**Exercise tasks:**
**1)** Which feature selection methods does the NBA prediction excerpt say were applied?
**2)** Reproduce the NBA prediction excerpt verbatim from "The dataset, named" to "shown in Table 1.".

**Excerpt:**
== Segment start ==

The objective is twofold. First, we want to detect the influential features set that impacts the outcome of games in the NBA. Second, once the features set is known, we will utilise that information and use machine learning algorithm to build a prediction model. In this case, supervised learning seems the most appropriate method for such an objective. In supervised learning, the input will include a training dataset with independent variables such as assist, steal, and free throws made. All these variables show the team’s capabilities against a dependent variable (the outcome of previous games). Afterwards, the aim is to predict the outcome variables by applying a model from historical instances (dependent variables as well as true target variable values). This model will be utilised to forecast the target variable value in an unseen game (test data).

The framework proposed is shown in Fig. 1 in which statistics related to NBA games are collected from different sources using a scripting tool written in PHP. In this research project, the focus was on variables related to teams, players and opponents such as home/away, field goal attempts, three-point attempts, total number of minutes played, free throws attempts, free throws made and offensive rebounds among others. Details on the complete set of variables used and their descriptions are given in Sect. 3.1.

Fig. 1
figure 1

The proposed framework for NBA games results classification

Once the raw data are obtained, a number of pre-processing operations were applied, including missing values replacement and discretization for certain continuous attributes. Moreover, feature selection methods including Correlation Feature Set and Multiple Regression were applied to generate distinctive features sets for further analysis used to remove features that were redundant and may have created biased results. More importantly as shown in Fig. 1 different features sets were derived for data processing using machine learning. This has been carried out to assess the intelligent models derived by the machine learning techniques in predicting the NBA games results. In evaluating the models, several different testing metrics have been utilized including predictive accuracy, error rate, recall, precision and harmonic mean (F1) among others. Section 4 gives further details on the evaluation metrics and the results analysis.

3.1 Data Capturing and Pre-processing

The dataset, named NBA Finals Team Stats used in this study, is obtained from Kaggle [14]. It contains data from the NBA Finals, including game-by-game team totals from the years 1980 through 2017. The game-by-game totals reported were from 11 different teams that participated in the NBA Finals between the year 1980 and 2017. The dataset incorporates 22 variables, including target class and 430 instances. The training dataset includes details of the independent variables such as matches played in home ground, percentage of field goals made, and the like, along with the target variable. The dataset variables and their descriptions are shown in Table 1.

== Segment end ==

**Source information:**
== Segment start ==

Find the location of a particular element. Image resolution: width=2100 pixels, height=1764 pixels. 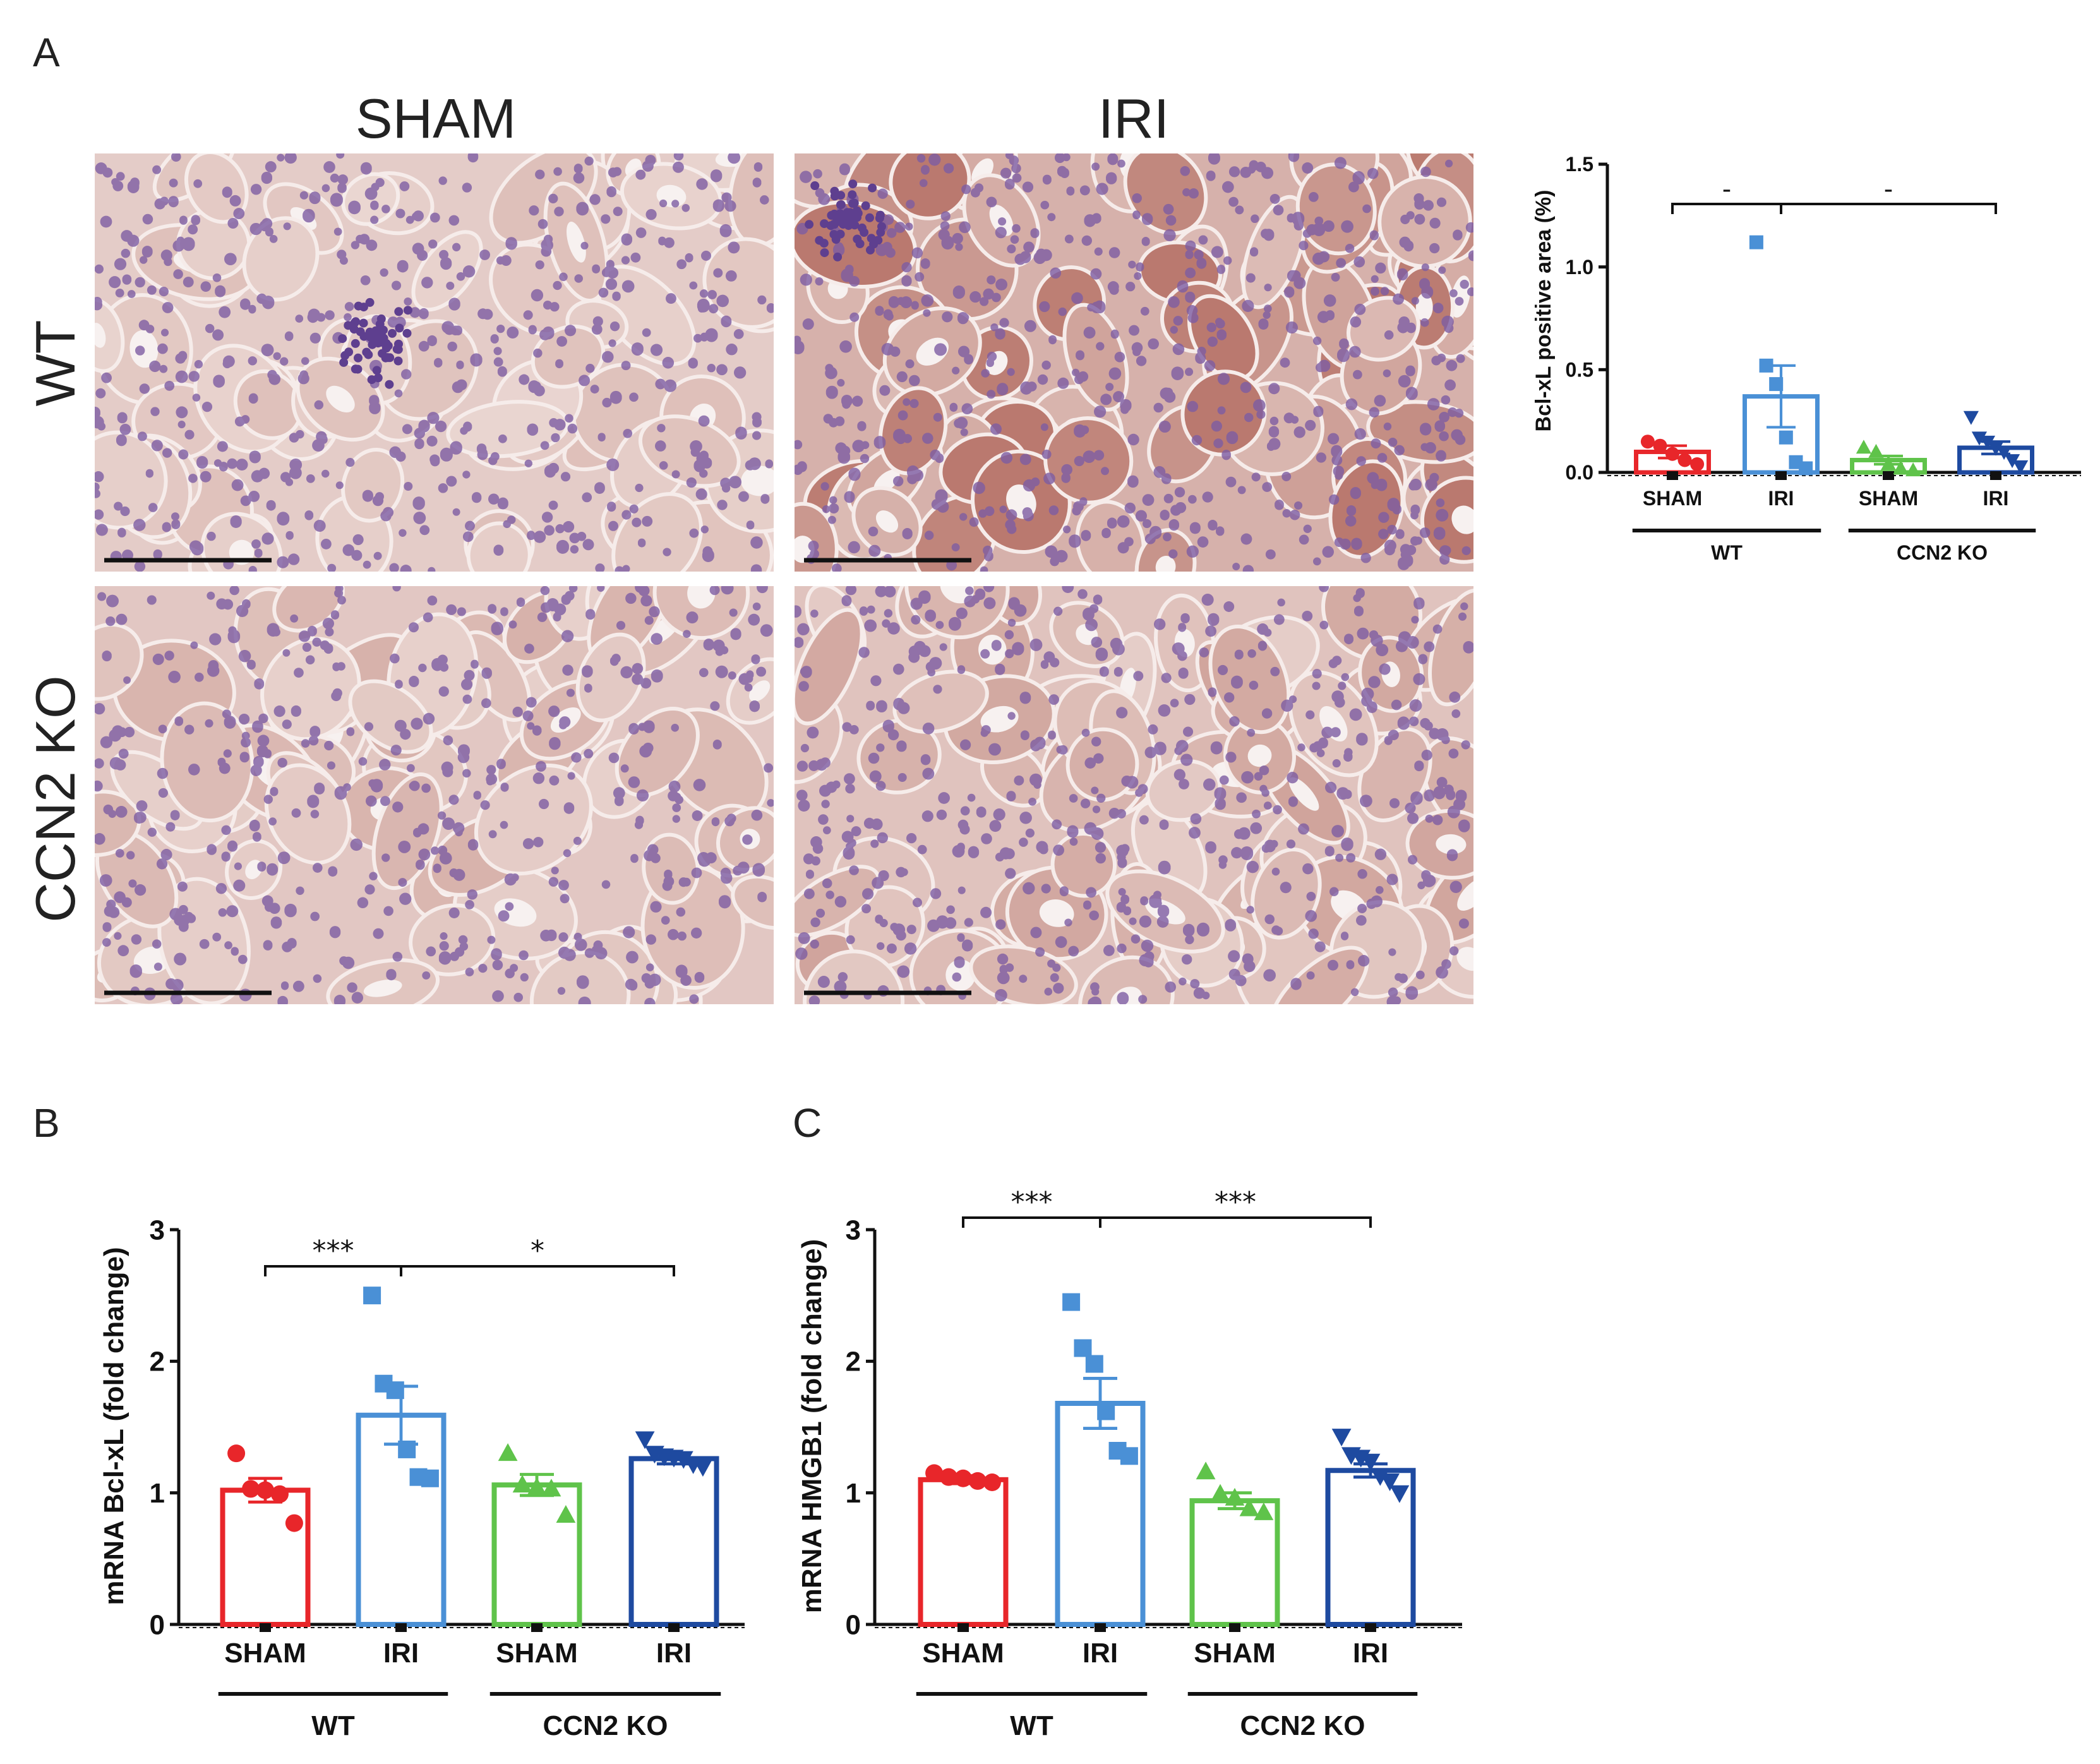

== Segment end ==
== Segment start ==

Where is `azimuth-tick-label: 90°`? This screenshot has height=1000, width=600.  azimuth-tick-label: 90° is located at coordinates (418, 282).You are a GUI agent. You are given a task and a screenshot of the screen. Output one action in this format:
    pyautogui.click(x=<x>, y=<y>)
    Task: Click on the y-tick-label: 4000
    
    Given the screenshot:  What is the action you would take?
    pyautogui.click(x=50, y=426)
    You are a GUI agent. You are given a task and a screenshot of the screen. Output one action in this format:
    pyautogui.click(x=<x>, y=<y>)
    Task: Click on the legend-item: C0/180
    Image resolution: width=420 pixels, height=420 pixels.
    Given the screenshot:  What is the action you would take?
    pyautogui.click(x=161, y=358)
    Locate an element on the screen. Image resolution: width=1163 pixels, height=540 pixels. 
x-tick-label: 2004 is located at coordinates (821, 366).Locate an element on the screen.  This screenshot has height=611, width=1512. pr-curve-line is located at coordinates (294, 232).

== Segment end ==
== Segment start ==

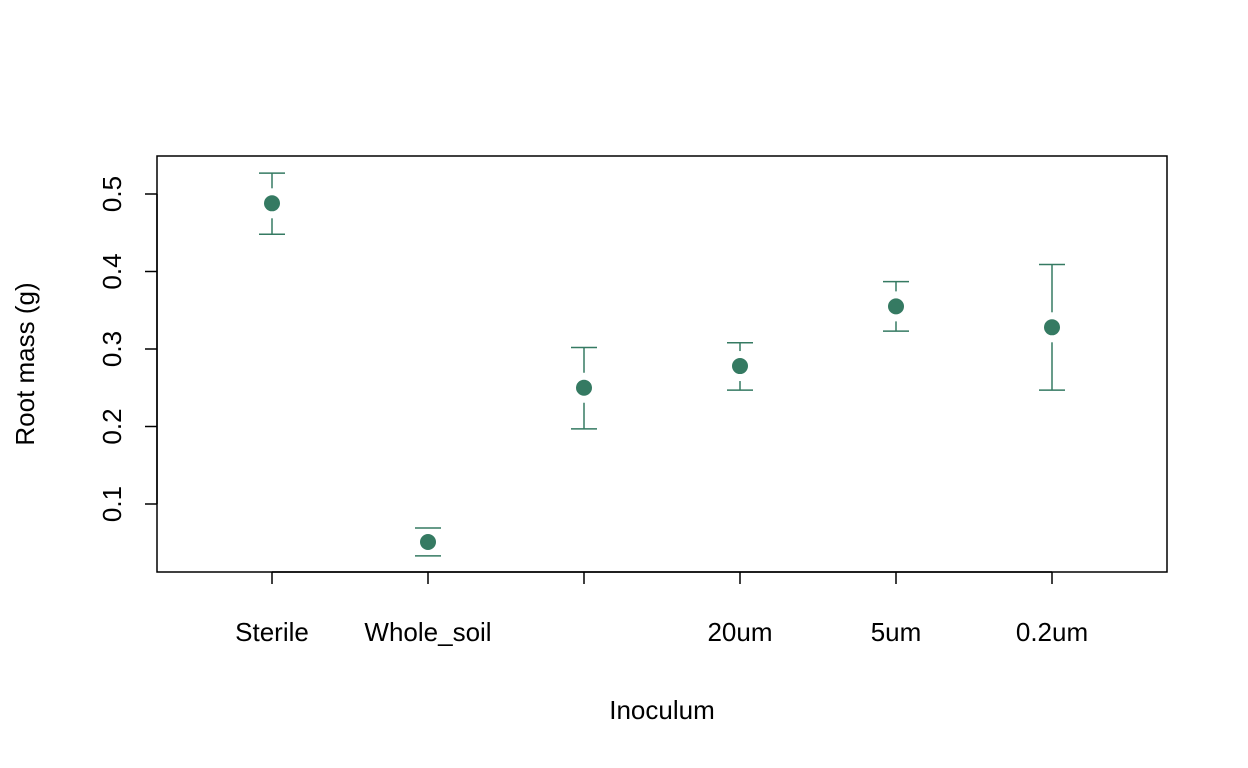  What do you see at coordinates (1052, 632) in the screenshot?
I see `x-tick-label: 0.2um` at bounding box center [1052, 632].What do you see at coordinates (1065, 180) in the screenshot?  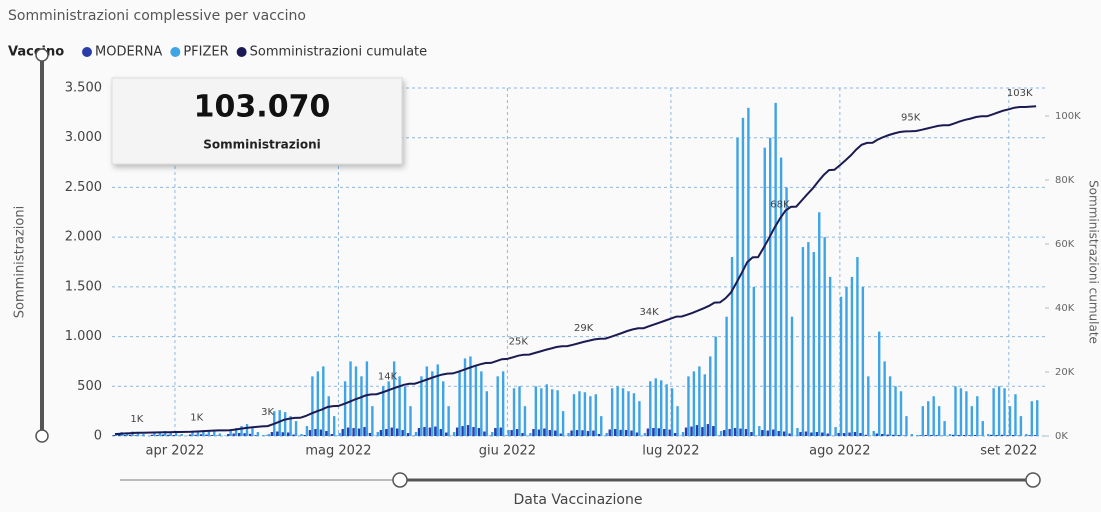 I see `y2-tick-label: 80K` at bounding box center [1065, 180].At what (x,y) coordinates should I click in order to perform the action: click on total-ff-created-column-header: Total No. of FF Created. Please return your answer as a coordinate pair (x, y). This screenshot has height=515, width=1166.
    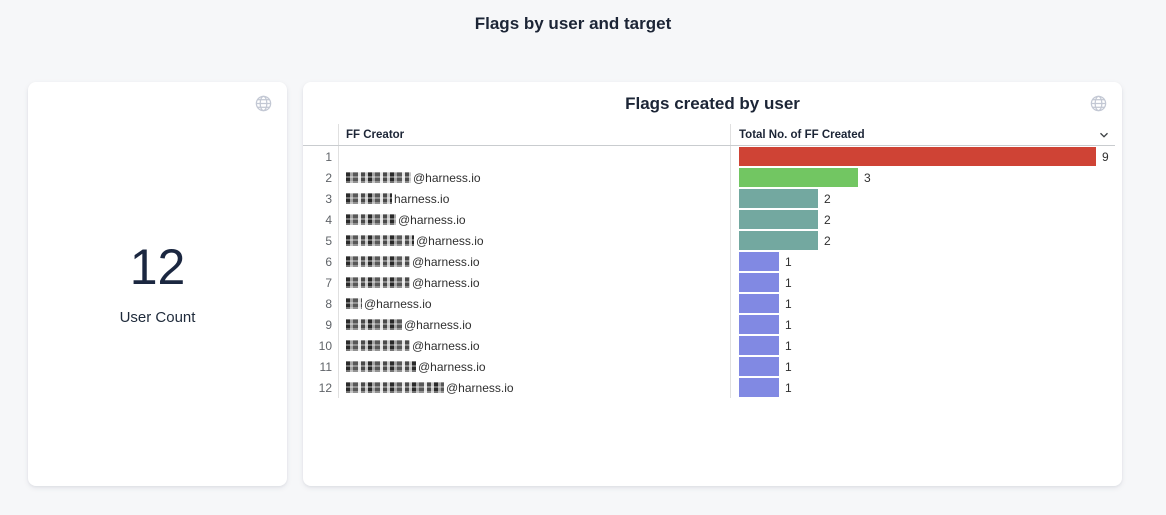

== Segment end ==

**Answers to this exercise:**
**1)** Correlation Feature Set and Multiple Regression.

**2)**
The dataset, named NBA Finals Team Stats used in this study, is obtained from Kaggle [14]. It contains data from the NBA Finals, including game-by-game team totals from the years 1980 through 2017. The game-by-game totals reported were from 11 different teams that participated in the NBA Finals between the year 1980 and 2017. The dataset incorporates 22 variables, including target class and 430 instances. The training dataset includes details of the independent variables such as matches played in home ground, percentage of field goals made, and the like, along with the target variable. The dataset variables and their descriptions are shown in Table 1.